### Aim of the exercise
Copy the whole listing below word for word, leaving out the pictures.

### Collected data

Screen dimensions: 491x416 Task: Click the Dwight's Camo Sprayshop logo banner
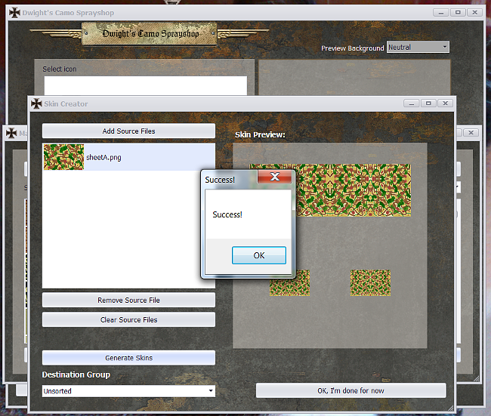coord(149,33)
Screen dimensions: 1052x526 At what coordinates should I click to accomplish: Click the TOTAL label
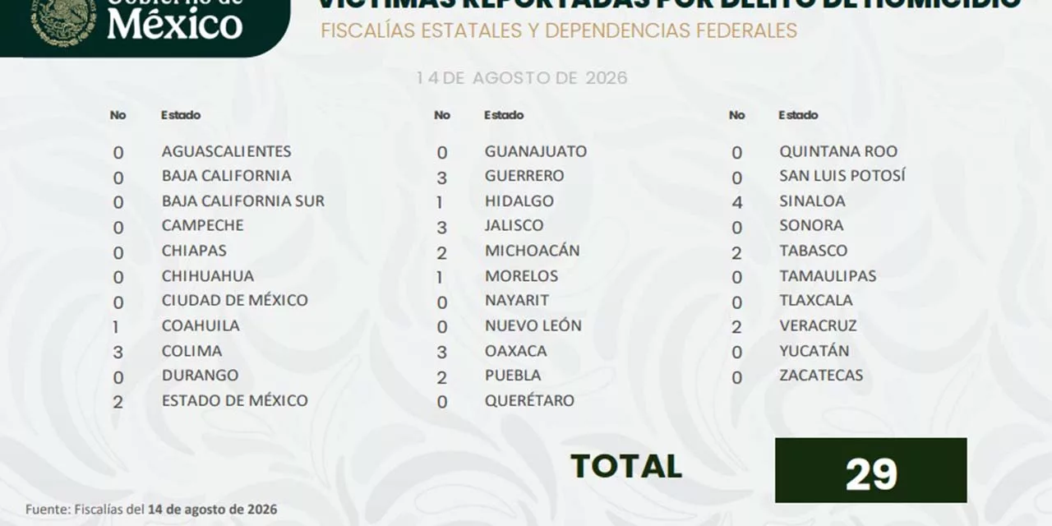click(626, 466)
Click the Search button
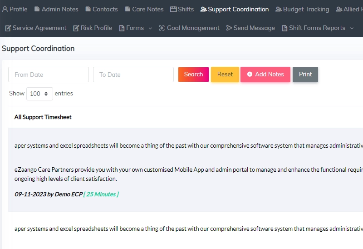Image resolution: width=363 pixels, height=249 pixels. point(193,74)
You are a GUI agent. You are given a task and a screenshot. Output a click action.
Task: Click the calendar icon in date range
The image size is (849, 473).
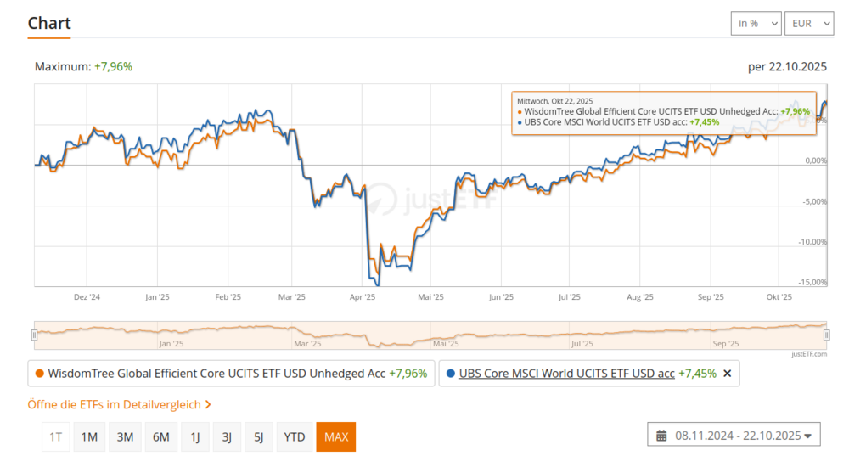coord(661,436)
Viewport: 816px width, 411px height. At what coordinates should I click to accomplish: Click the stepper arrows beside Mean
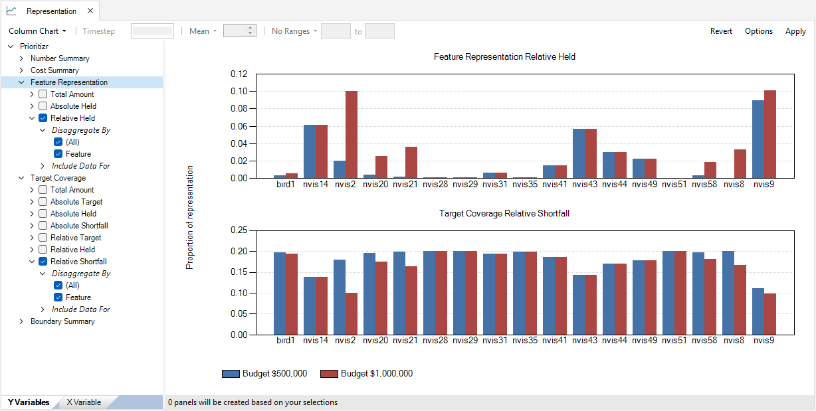point(251,31)
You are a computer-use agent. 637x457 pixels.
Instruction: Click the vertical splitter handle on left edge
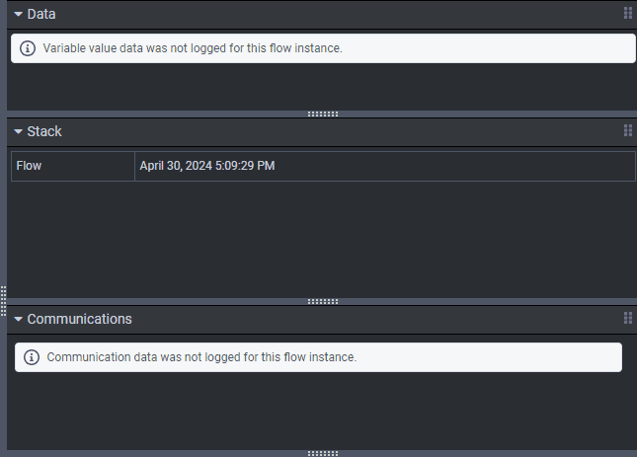tap(4, 300)
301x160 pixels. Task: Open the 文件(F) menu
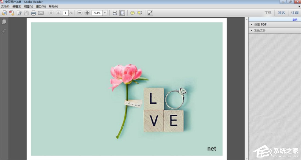click(5, 6)
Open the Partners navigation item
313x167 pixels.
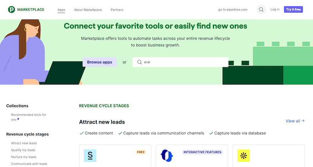tap(117, 9)
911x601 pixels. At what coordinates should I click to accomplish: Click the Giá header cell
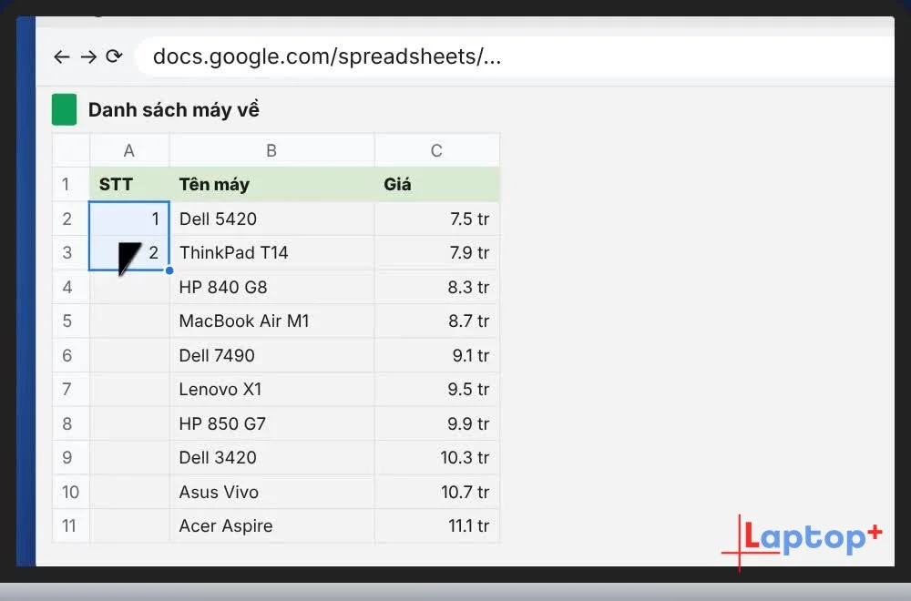(x=437, y=184)
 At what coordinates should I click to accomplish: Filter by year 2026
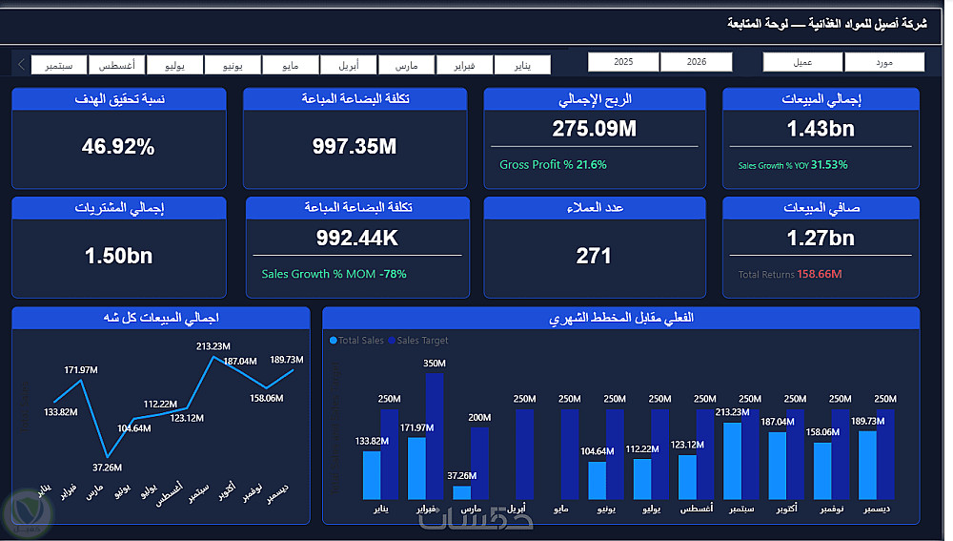[x=697, y=62]
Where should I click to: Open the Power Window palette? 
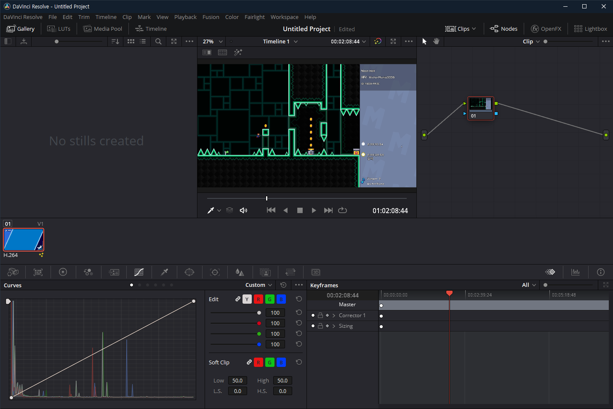(x=189, y=272)
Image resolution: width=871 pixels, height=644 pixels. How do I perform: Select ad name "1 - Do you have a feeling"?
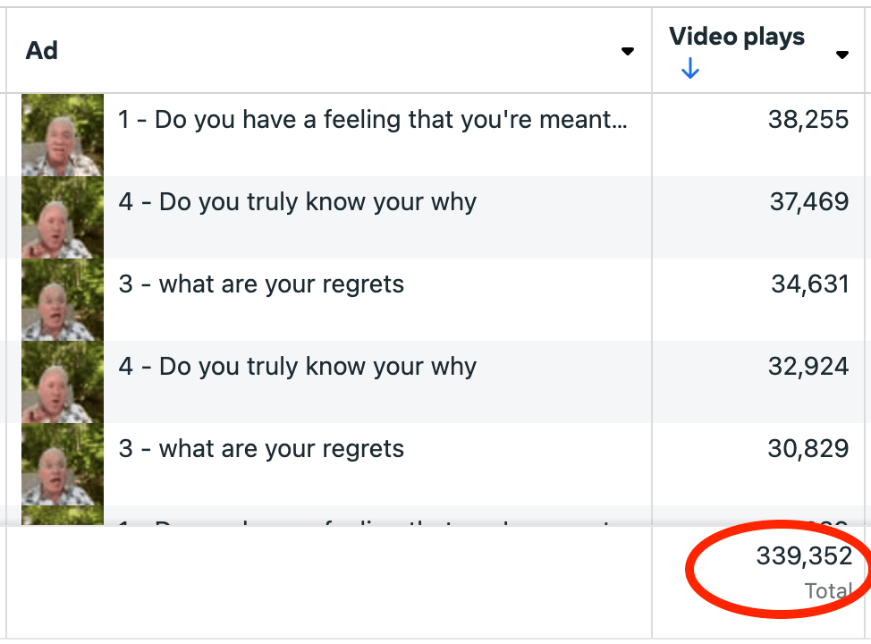[x=372, y=120]
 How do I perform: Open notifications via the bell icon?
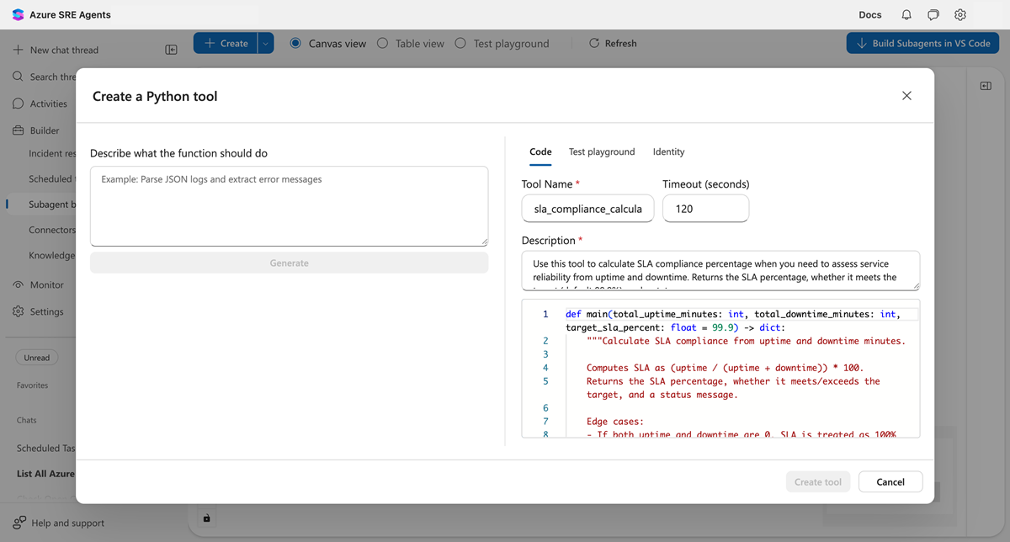tap(906, 14)
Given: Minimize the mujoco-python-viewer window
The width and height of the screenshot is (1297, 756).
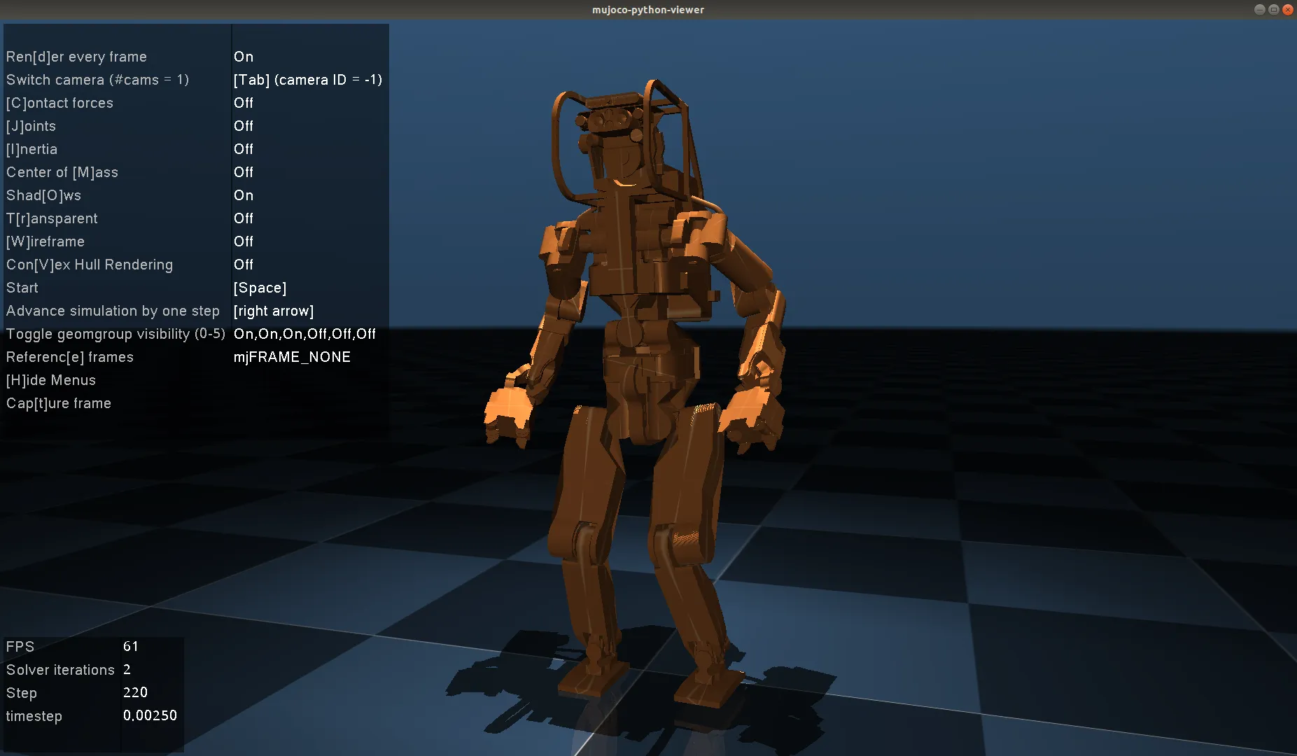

### Answer for this exercise
Screen dimensions: 491x416 Task: Click the Dwight's Camo Sprayshop logo banner
coord(149,33)
Screen dimensions: 1052x526 At what coordinates should I click to accomplish: Click the TOTAL label
click(626, 466)
Click the Search button
Image resolution: width=363 pixels, height=249 pixels. point(193,74)
You are a GUI agent. You are given a task and a screenshot. Output a click action.
Task: Click the calendar icon in date range
The image size is (849, 473).
coord(661,436)
Viewport: 816px width, 411px height. At what coordinates should I click to accomplish: Click the stepper arrows beside Mean
point(251,31)
You are a computer-use agent. 637x457 pixels.
Instruction: Click the vertical splitter handle on left edge
tap(4, 300)
301x160 pixels. Task: Open the 文件(F) menu
click(5, 6)
Open the Partners navigation item
313x167 pixels.
tap(117, 9)
911x601 pixels. At what coordinates should I click to accomplish: Click the Giá header cell
(x=437, y=184)
 At what coordinates should I click to accomplish: Filter by year 2026
[x=697, y=62]
Where should I click to: Open the Power Window palette? 
(x=189, y=272)
Image resolution: width=871 pixels, height=644 pixels. How do I perform: Select ad name "1 - Do you have a feeling"?
[x=372, y=120]
 How do I perform: Open notifications via the bell icon?
tap(906, 14)
Given: Minimize the mujoco-python-viewer window
The width and height of the screenshot is (1297, 756).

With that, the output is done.